⟨

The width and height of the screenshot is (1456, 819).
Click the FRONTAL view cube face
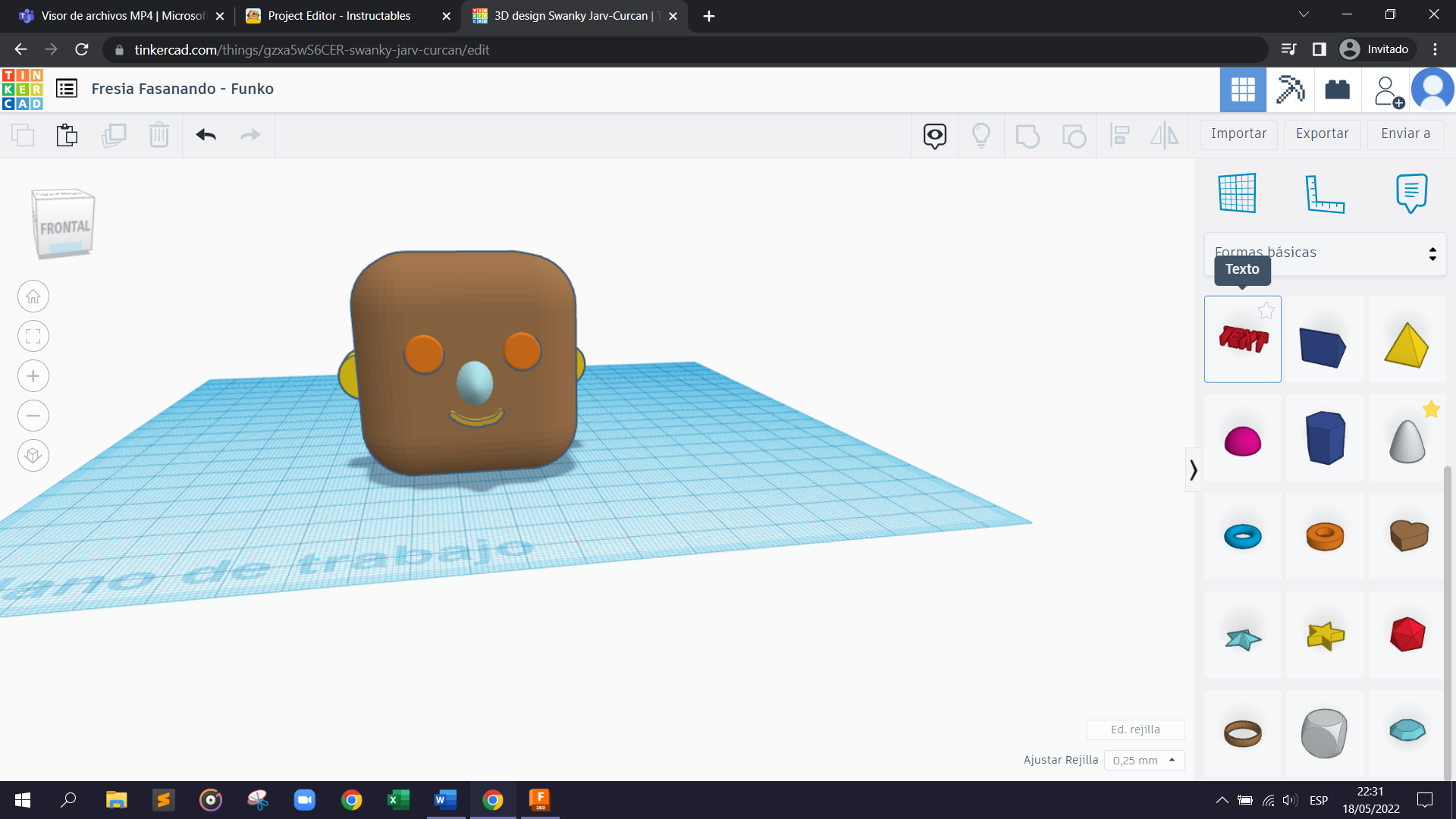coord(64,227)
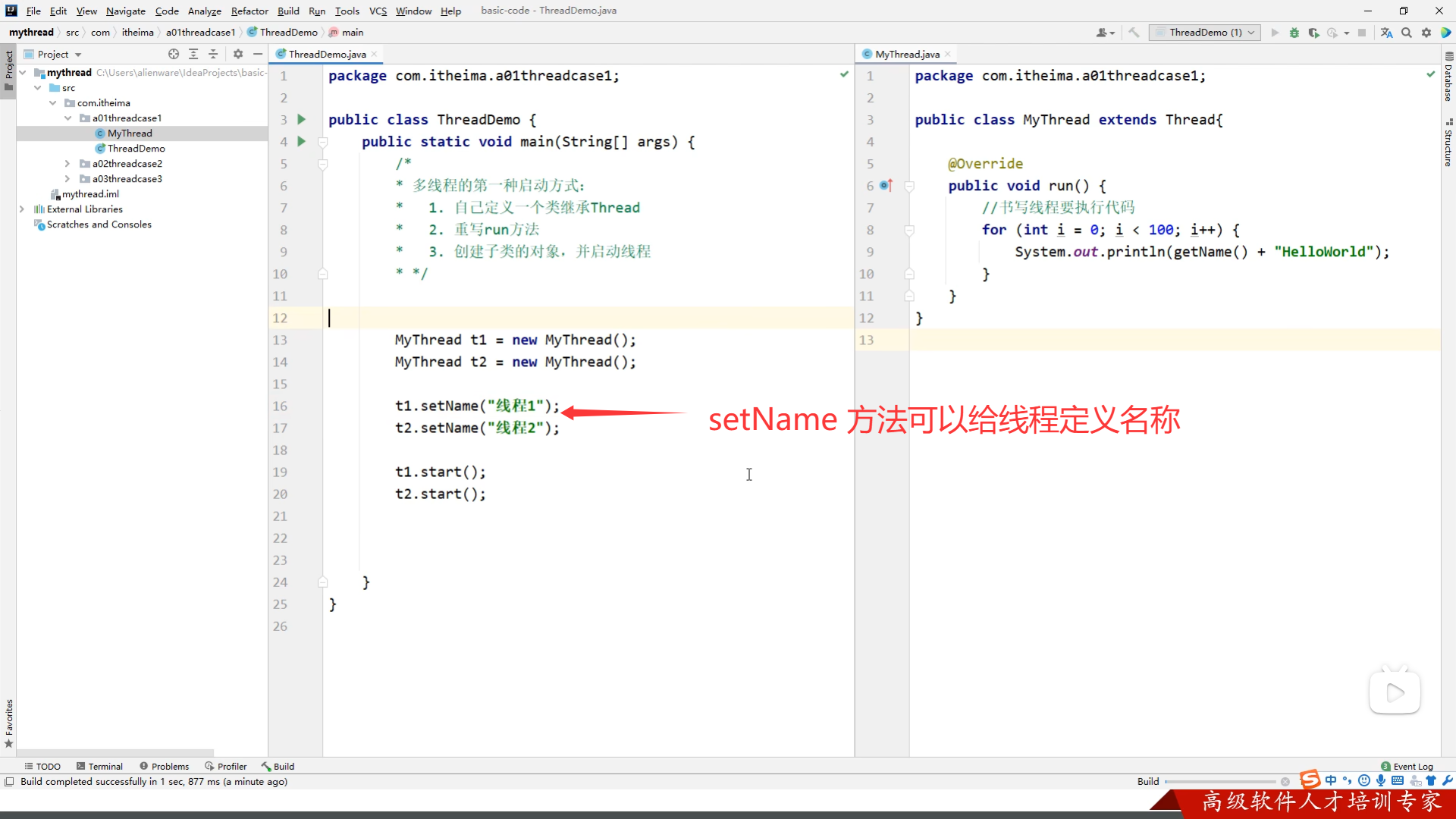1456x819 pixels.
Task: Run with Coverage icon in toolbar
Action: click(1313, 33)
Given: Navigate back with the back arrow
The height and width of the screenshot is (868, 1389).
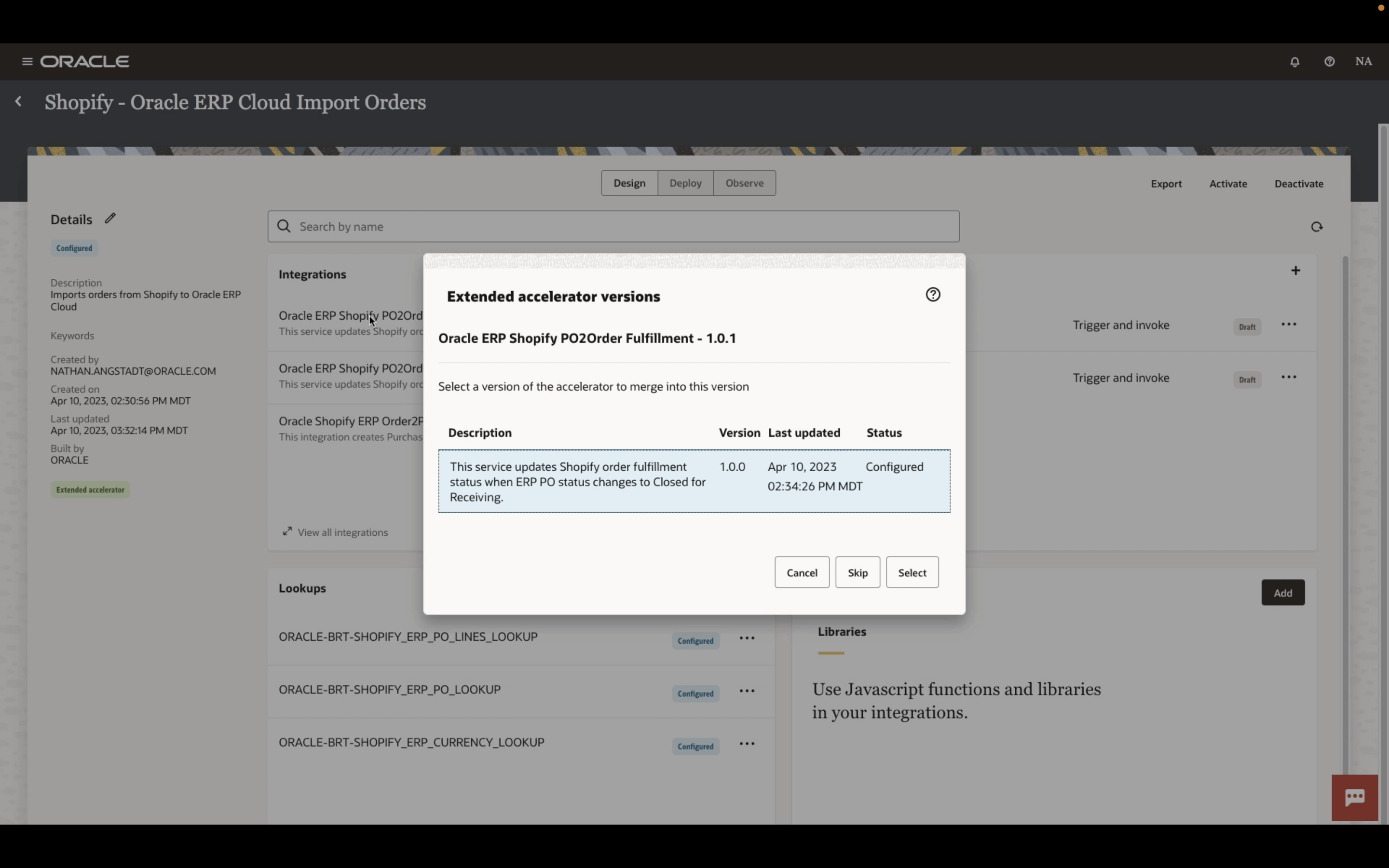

⟩

:: Task item ::
Leave the pictures out. Extract exactly the lines running from the one with "Click the FRONTAL view cube face" through the last entry, both ends included.

:: Answer box ::
Click the FRONTAL view cube face
coord(64,227)
1456x819 pixels.
Task: Run with Coverage icon in toolbar
Action: click(1313, 33)
Given: Navigate back with the back arrow
The height and width of the screenshot is (868, 1389).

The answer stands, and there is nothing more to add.